The smallest possible value which is a multiple of both \(m\) and \(n\) is their lowest common multiple by definition. However, since \(\mathrm{gcd}(m, n) = 1\), we conclude by this result (\(\gcd(m, n) \cdot \mathrm{lcm}(m, n) = mn\)) that

\[ \mathrm{lcm}(m, n) = mn.\]

This then gives us that

\[ \phi : g^k \mapsto (g_m^k, g_n^k)\]

is the explicit isomorphism between these groups.

Corollary

If \(m\) and \(n\) are coprime integers positive integers, then:

\[ \mathbb{Z}_{mn} \cong \mathbb{Z}_m \oplus \mathbb{Z}_n\]

where \(\oplus\) gives the direct sum of groups.

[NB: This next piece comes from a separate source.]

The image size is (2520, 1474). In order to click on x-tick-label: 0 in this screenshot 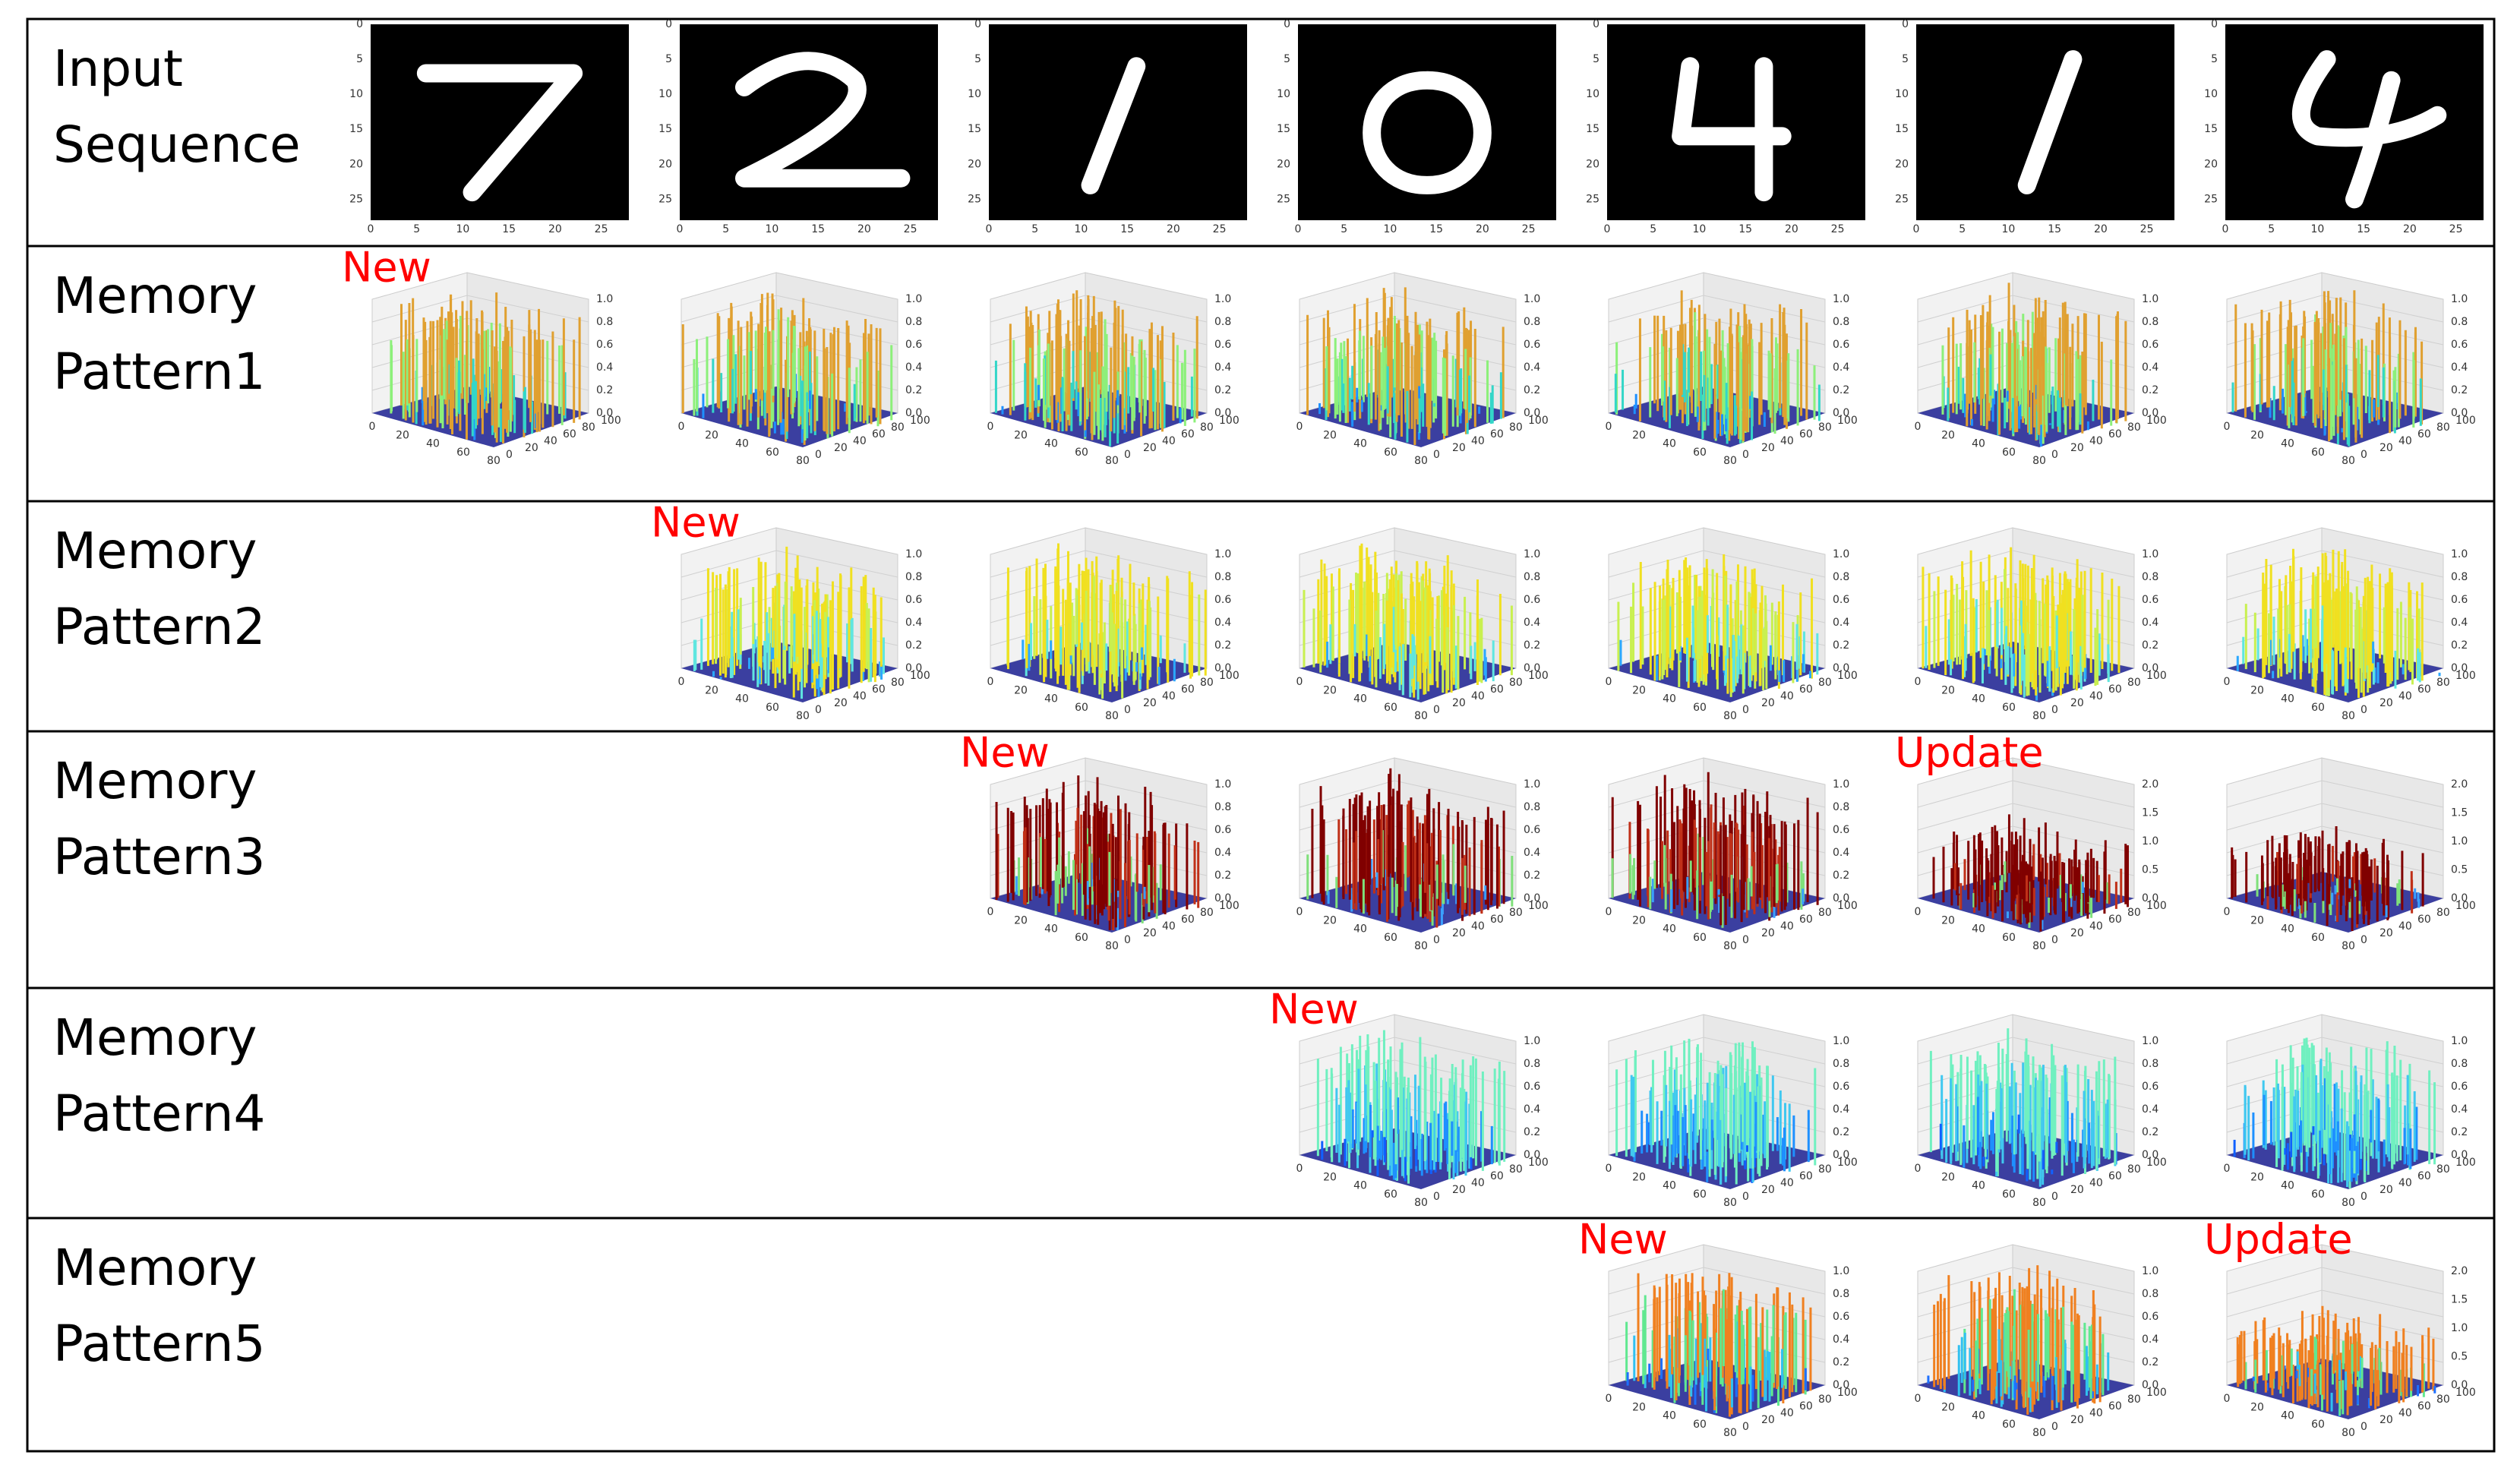, I will do `click(1300, 912)`.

This result is also known as the chinese remainder theorem, and follows very easily from the fact that \(\mathbb{Z}_m\) is cyclic of order \(m\), generated by \(1\).

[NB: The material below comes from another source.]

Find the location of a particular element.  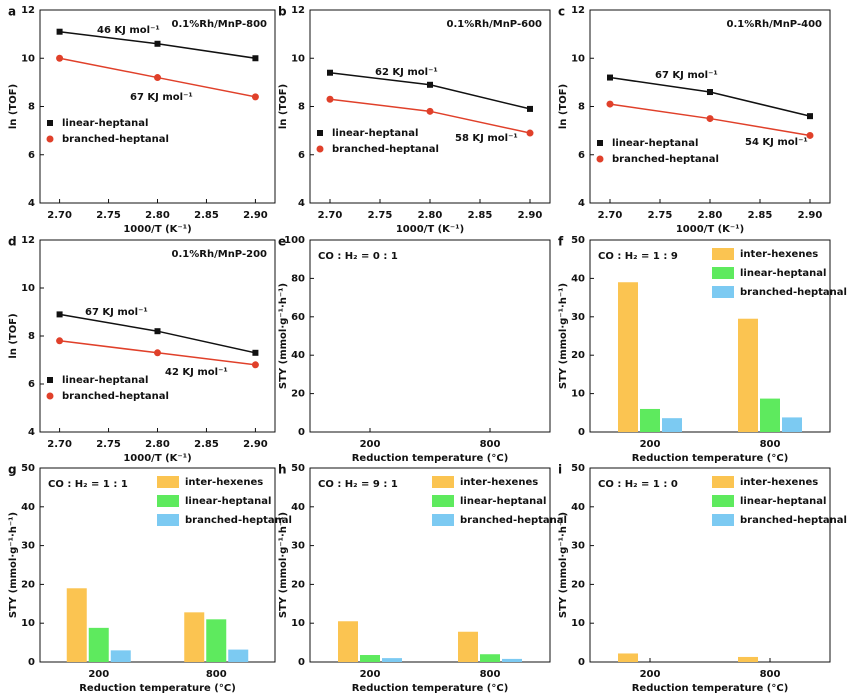

panel-title: CO : H₂ = 1 : 9 is located at coordinates (638, 256).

We can also get an explicit isomorphism by means of the group as direct product of subgroups, as shown below, however note that this isomorphism is different to the one given by the chinese remainder theorem, and thus is no replacement for the chinese remainder theorem algorithm.

Proof

The key idea in this alternate proof is identifying that for coprime \(m\) and \(n\), we can decompose

\[ \mathbb{Z}_{mn} \cong \langle \frac{mn}{m} \rangle \oplus \langle \frac{mn}{n} \rangle \cong \mathbb{Z}_n \oplus \mathbb{Z}_m.\]

This is very intuitive with an example:

\[\begin{align*} \mathbb{Z}_{15} \cong \langle 3 \rangle \oplus \langle 5 \rangle. \end{align*}\]

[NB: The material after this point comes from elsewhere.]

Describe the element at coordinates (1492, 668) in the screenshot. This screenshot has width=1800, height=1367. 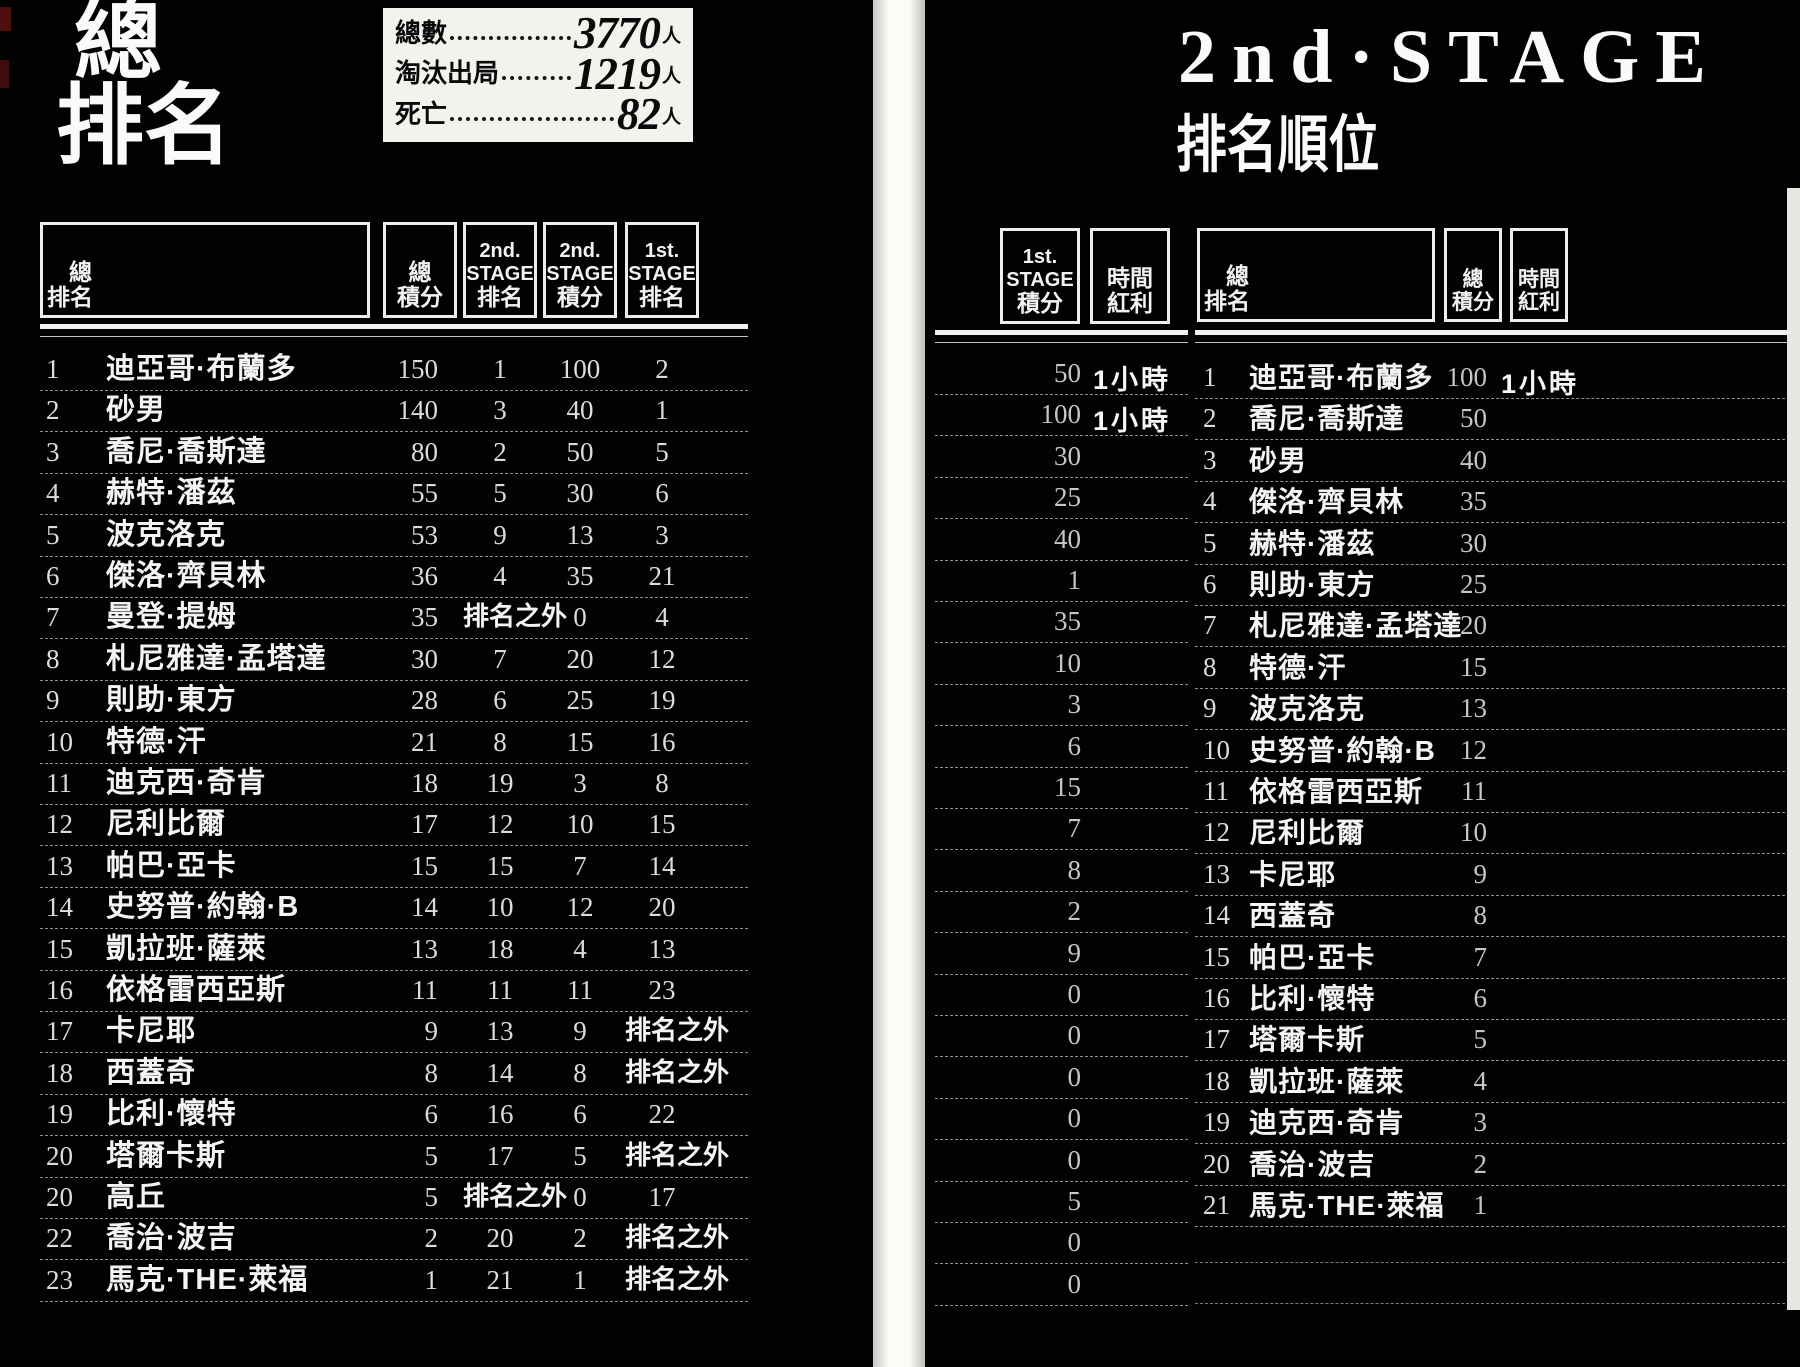
I see `stage2-ranking-row: 8 特德·汗 15` at that location.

Note that \(\langle 3 \rangle = \{0, 3, 6, 9, 12\}\) and has \(5\) elements. This is isomorphic to \(\mathbb{Z}_5\) using the isomorphism

\[ a \mapsto 3a.\]

Similarly for \(\langle 5 \rangle\) and \(\mathbb{Z}_3\).

To prove this rigorously, we appeal to this corollary of the internal characterisation of products, and note that coprimality guarantees the trivial intersection (no multiple of \(a\) can be a multiple of \(b\) unless it is a multiple of \(ab\) for coprime \(a\) and \(b\)) while the way the groups are chosen means the product of their sizes is equal to the size of the main group.

Crucially though, the isomorphism given from this theorem is different to that of the chinese remainder theorem.

Specifically, if we have

\[ x \equiv 2 \pmod 3 \quad \text{and} \quad x \equiv 4 \pmod 5,\]

this corresponds with \(2 \times 5 = 10\) in \(\langle 5 \rangle\) and \(4 \times 3 = 12\) in \(\langle 3 \rangle\), however when we apply the isomorphism back to \(\mathbb{Z}_{15}\),

\[ \phi((12, 10)) = 22 \pmod 15 = 7,\]

we do not get the solution to the original equations. There is automorphism that maps these values back to the desired solutions.

Hence in this case while we have an explicit isomorphism, it's not a particularly useful one.